● Try it
Retype exactly the lines from the one that contains "Viewport: 457px width, 257px height." through the end of the listing, both included, but not the pictures.

·····

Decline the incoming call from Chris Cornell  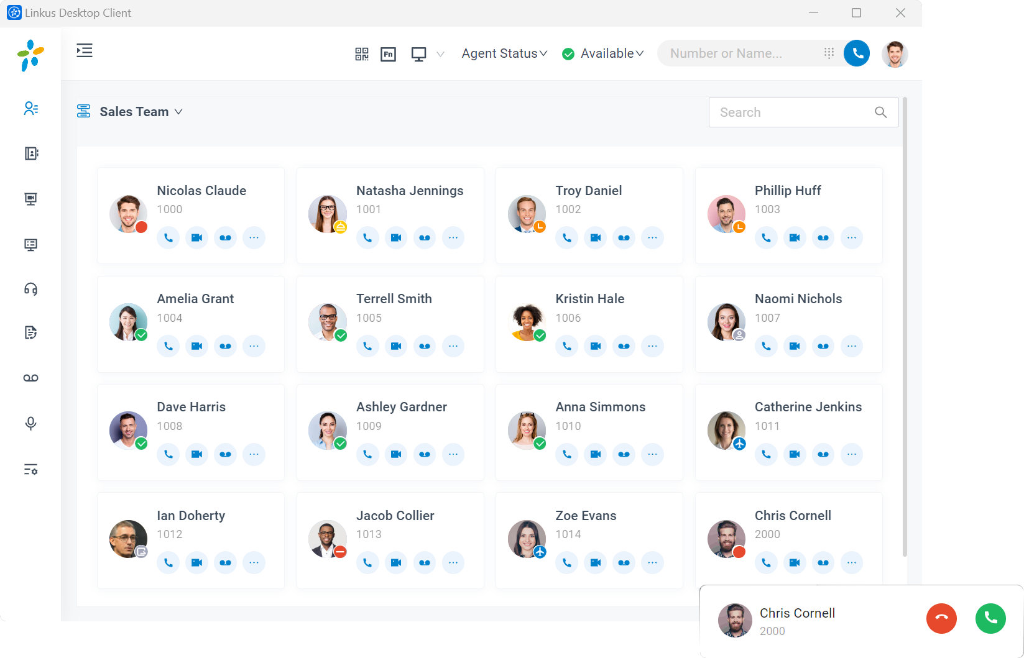[941, 619]
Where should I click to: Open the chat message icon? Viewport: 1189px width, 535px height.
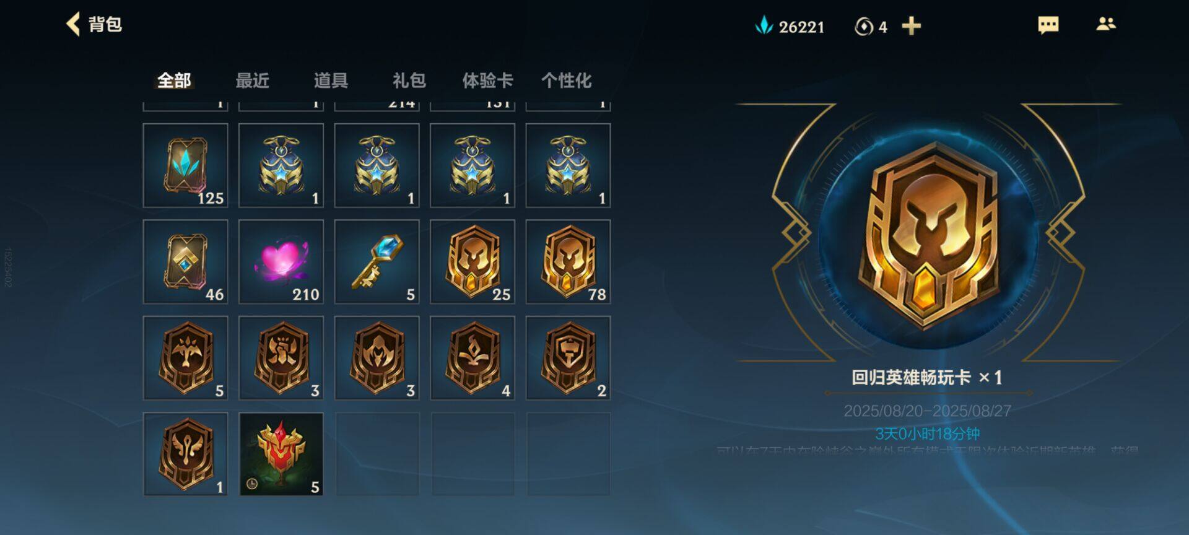(x=1048, y=25)
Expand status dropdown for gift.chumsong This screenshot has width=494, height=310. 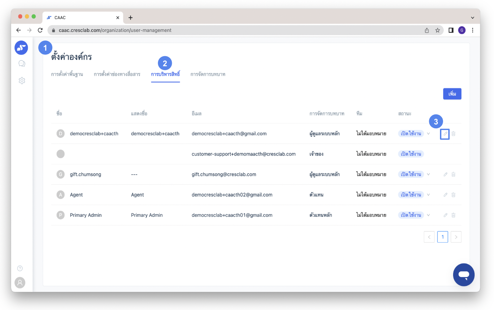(429, 174)
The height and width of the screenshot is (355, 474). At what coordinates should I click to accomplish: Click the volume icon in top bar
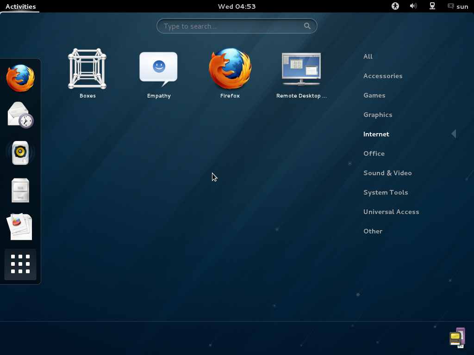[x=413, y=6]
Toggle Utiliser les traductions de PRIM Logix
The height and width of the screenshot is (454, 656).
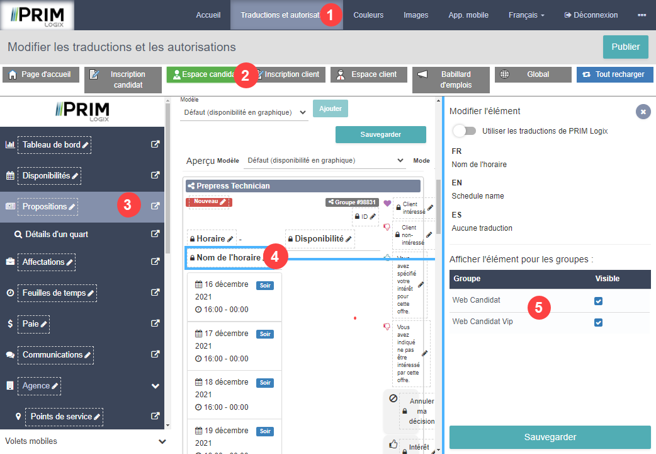point(464,131)
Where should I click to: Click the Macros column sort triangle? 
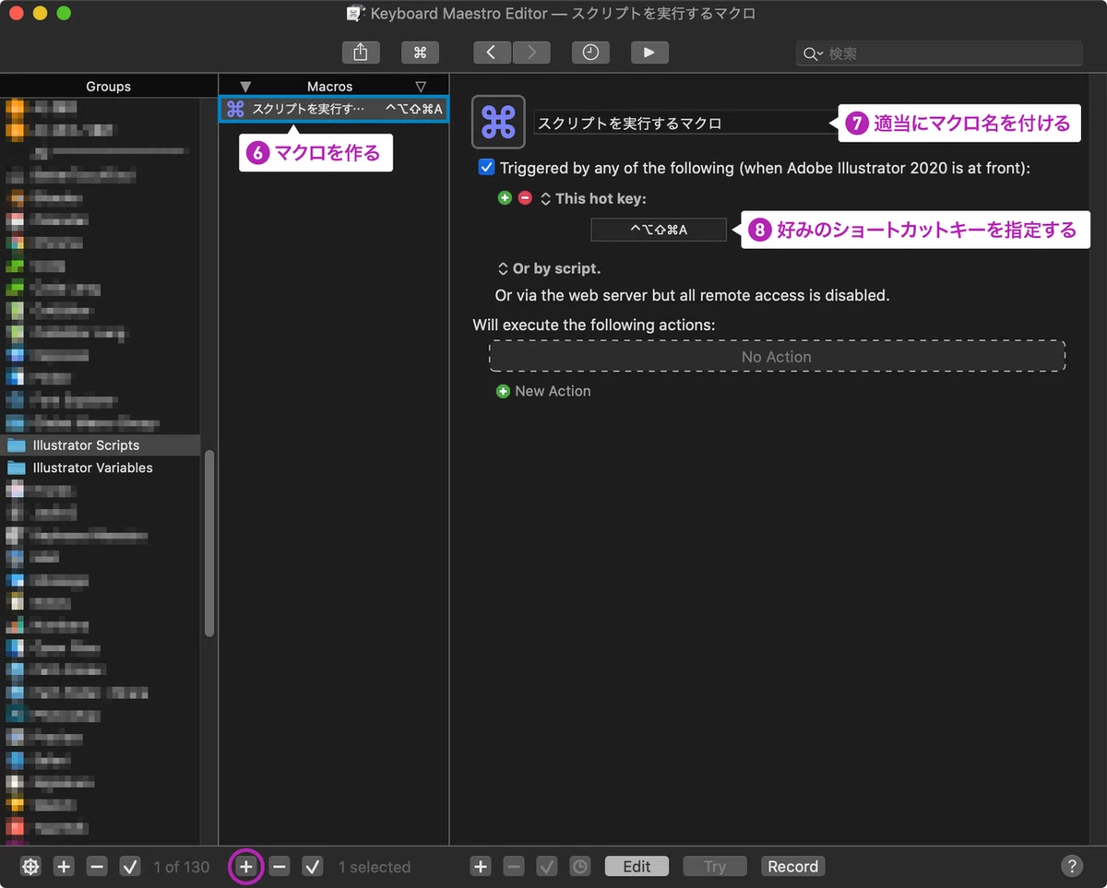(x=421, y=87)
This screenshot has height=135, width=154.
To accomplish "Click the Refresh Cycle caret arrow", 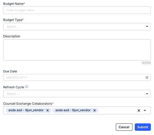I will pyautogui.click(x=147, y=94).
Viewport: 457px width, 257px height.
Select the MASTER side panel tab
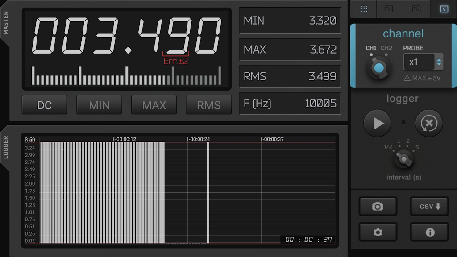point(6,23)
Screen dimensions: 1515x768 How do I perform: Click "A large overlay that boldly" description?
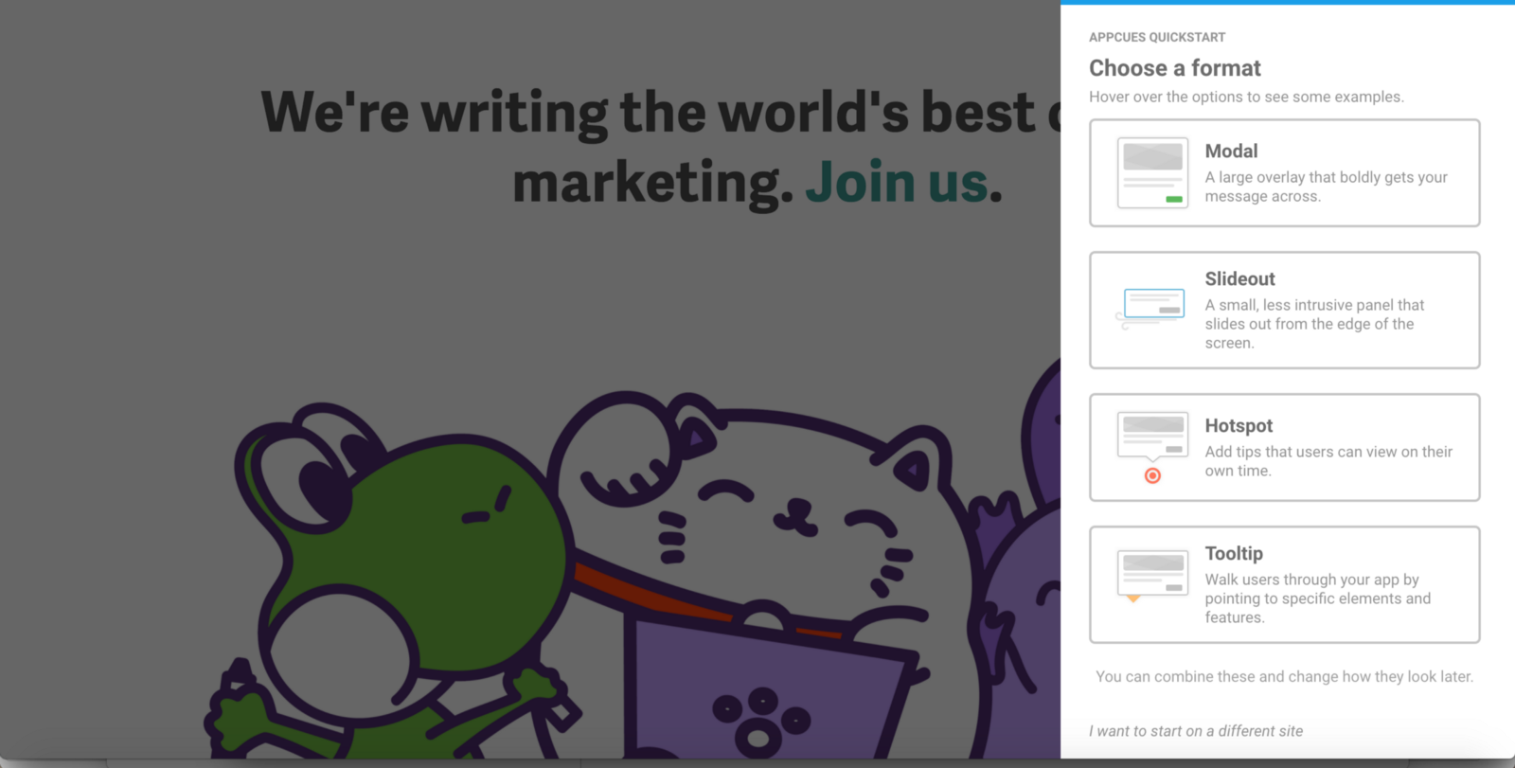pyautogui.click(x=1326, y=187)
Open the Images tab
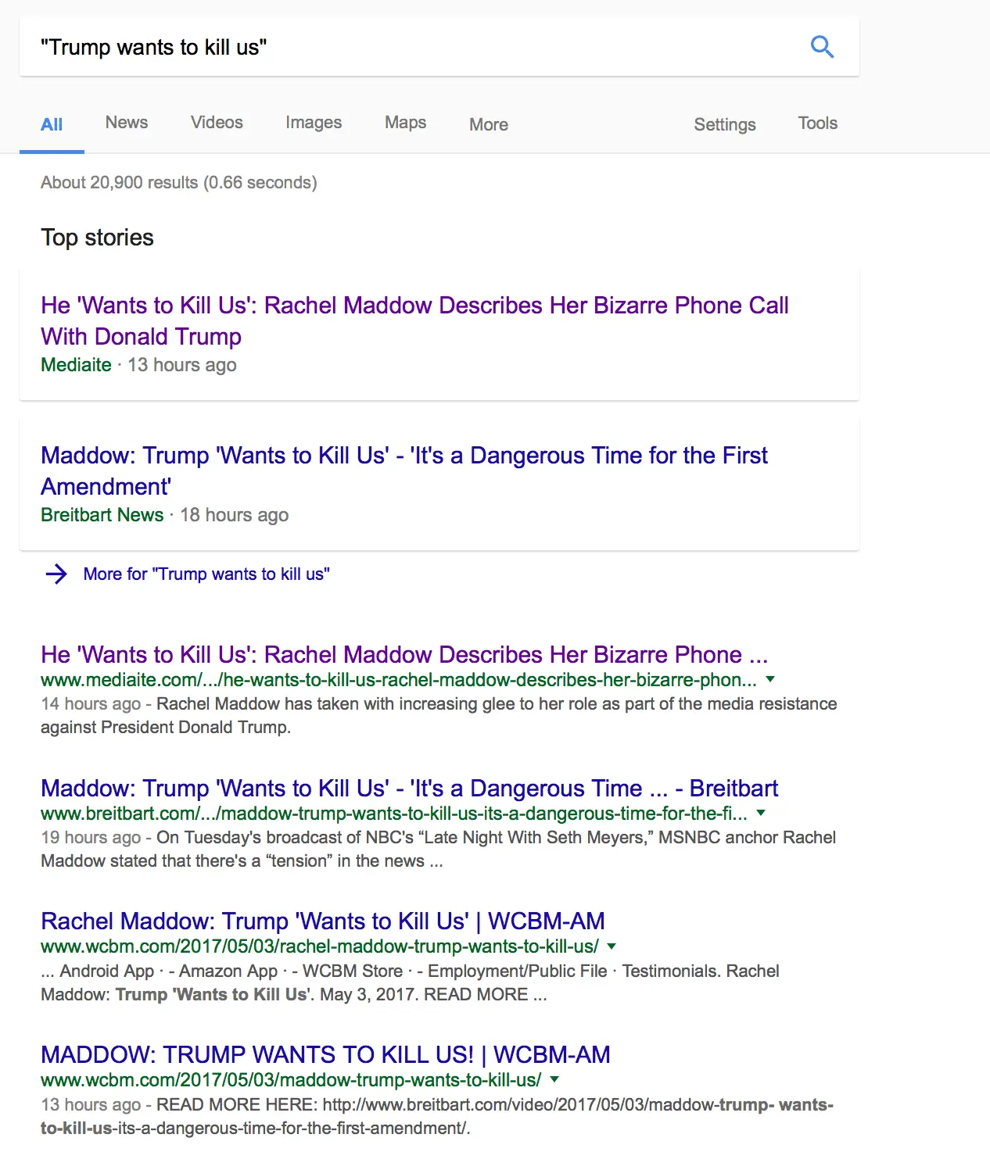990x1152 pixels. point(314,123)
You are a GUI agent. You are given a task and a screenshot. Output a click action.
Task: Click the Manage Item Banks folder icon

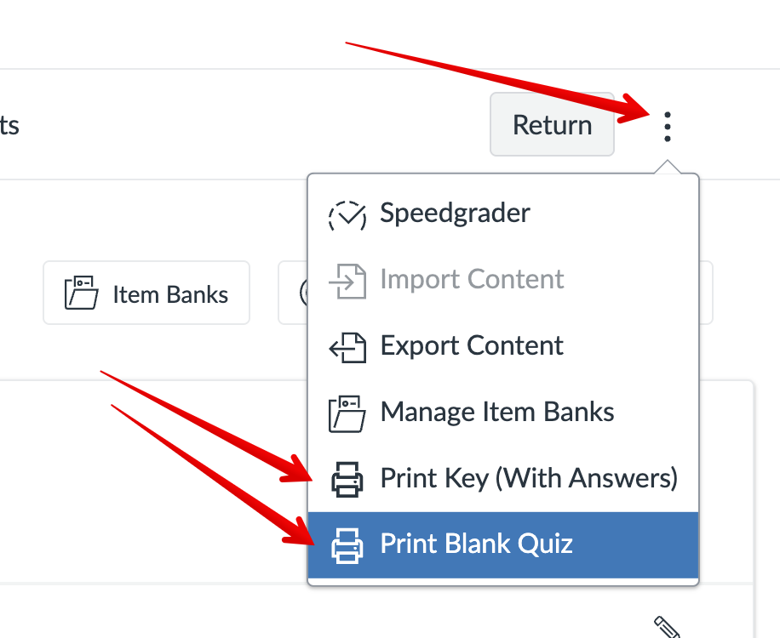[347, 413]
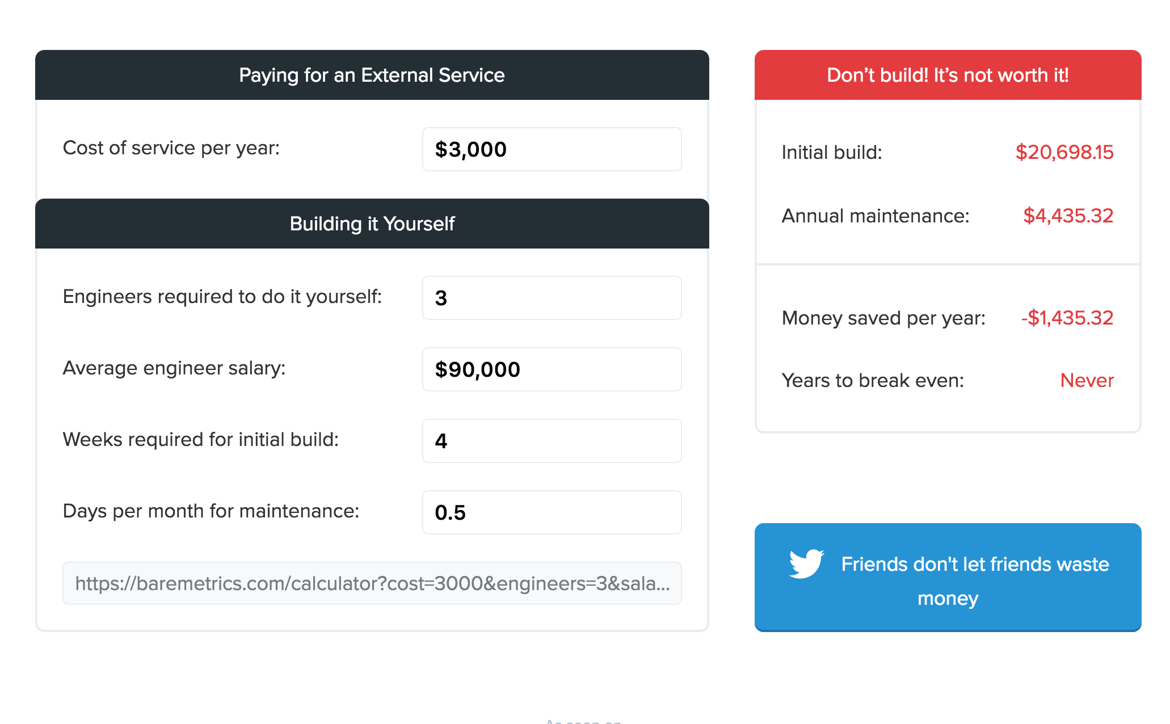Click the Days per month for maintenance input
The image size is (1170, 724).
pyautogui.click(x=552, y=512)
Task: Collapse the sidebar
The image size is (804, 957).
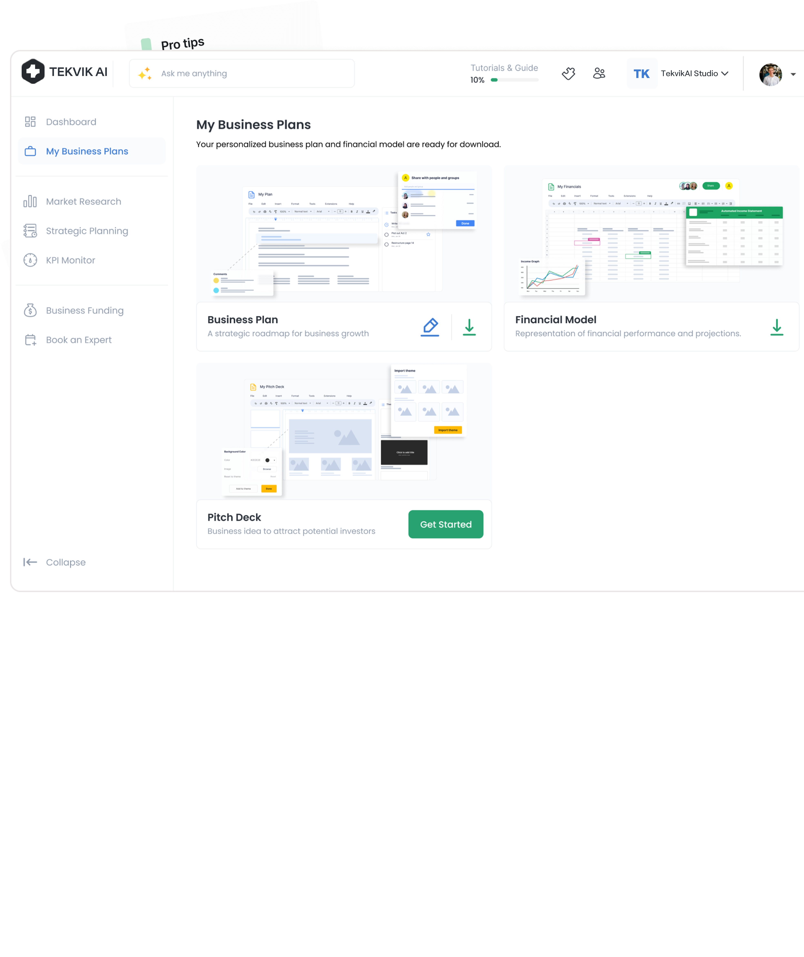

·····

● Answer section
Viewport: 457px width, 257px height.
Select the MASTER side panel tab
point(6,23)
Screen dimensions: 1515x768 How do I perform: Click "A large overlay that boldly" description?
pyautogui.click(x=1326, y=187)
Open the Images tab
990x1152 pixels. point(314,123)
You are a GUI agent. You are given a task and a screenshot. Output a click action.
Task: Click the Manage Item Banks folder icon

[347, 413]
Click the Days per month for maintenance input
The image size is (1170, 724).
pyautogui.click(x=552, y=512)
Task: Collapse the sidebar
The image size is (804, 957).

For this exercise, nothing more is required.